The phrase filled, for a few days, the hours that were so hard to fill, left over from the disciplined programme he had set himself in his cell — deep-breathing exercises, running on the spot, study, reading. Prisoners were made to keep the bedtime of chickens and children. The cell lights were extinguished early and he had not yet succeeded in being advanced to the grade where he would have permission to keep his on for night study. Happy for battle. He lay on his bed in the dark and sounded over in his mind that phrase, so simple, so loaded, audacious, such a shocking, wild glorious juxtaposition of menace and elation, flowers and blood, people sitting in the sun and bodies dismembered by car bombs; the harmonized singing coming from somewhere in the cells, and the snarl of a police dog leaping at his face, once, in a crowd.
It was Hannah who wrote to him: knew how to say everything in three, let alone five hundred words.
He wrote and asked her to apply to the Commissioner of Prisons for a visit but she answered that she did not want to use up one of the quota of visits his family certainly needed.
Needing Hannah.
Oh Aila, Aila.
Why did Aila never speak? Why did she never say what he wanted her to say?

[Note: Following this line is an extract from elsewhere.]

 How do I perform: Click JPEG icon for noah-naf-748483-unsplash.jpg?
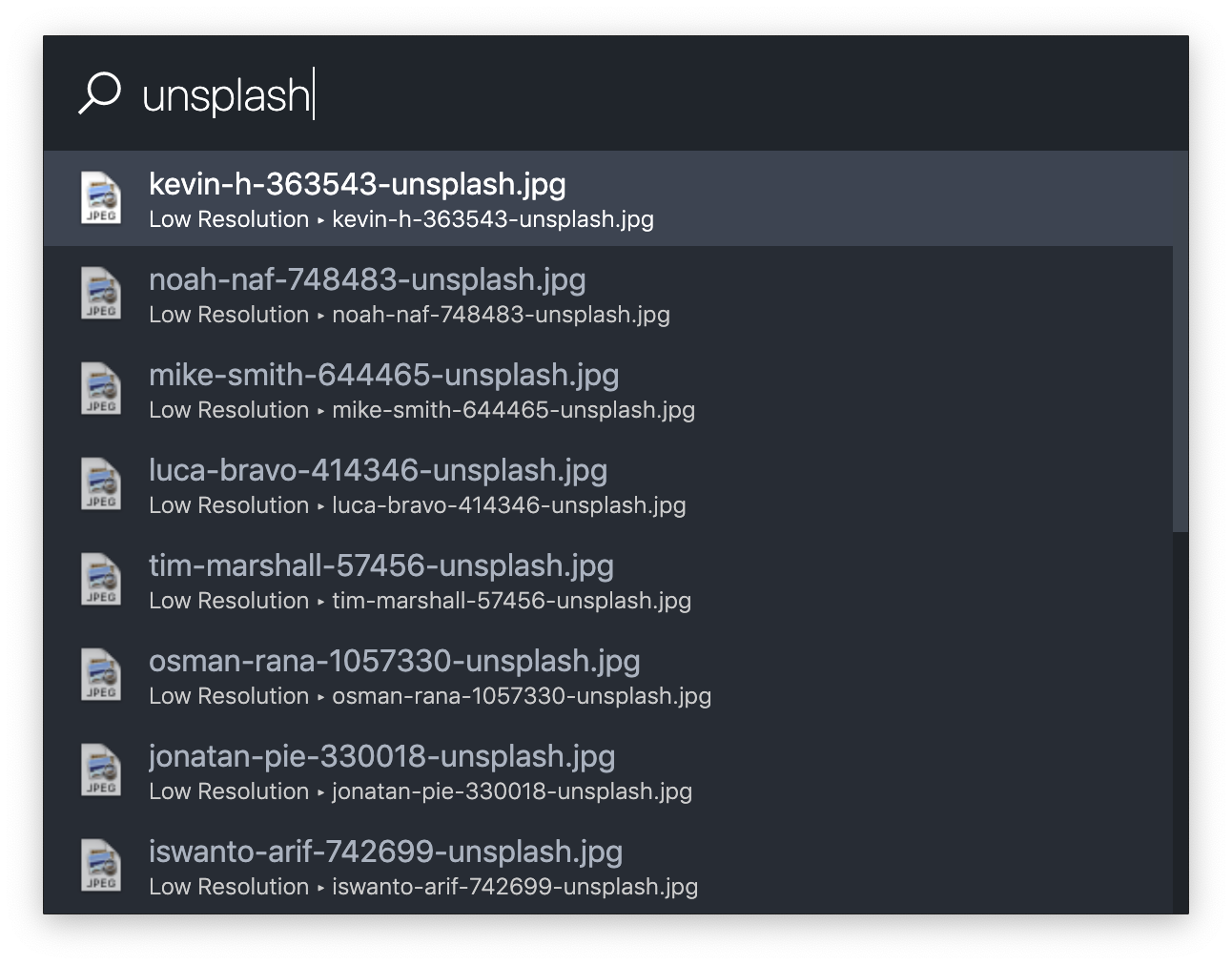click(x=100, y=294)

Family matters. He had never built the tree-house with Will and now the boy would be too old to be interested. Baby was being inducted into women's things; between her and her mother. At least he had been able to provide Baby with a room of her own for the process of becoming a woman.
Oh Aila, Aila.
For I don't know how long we believed my mother didn't know. He and I. We were so clever; he made us such a good team, a comic team. What a buffoon he made of me, his son, backward, stumbling along behind, aping his lies. Poor Tom to his Lear (I should have told him that, sometime, it's the sort of sign he'd appreciate that my education hasn't been wasted). I don't think he ever told direct lies, at least when I was around. When he went off to his woman he never said he was going to be somewhere else; he didn't have to, my mother respected the fact that a man doing underground political work (his full-time clandestine occupation once he came out of prison) cannot reveal his movements without involving and endangering his family.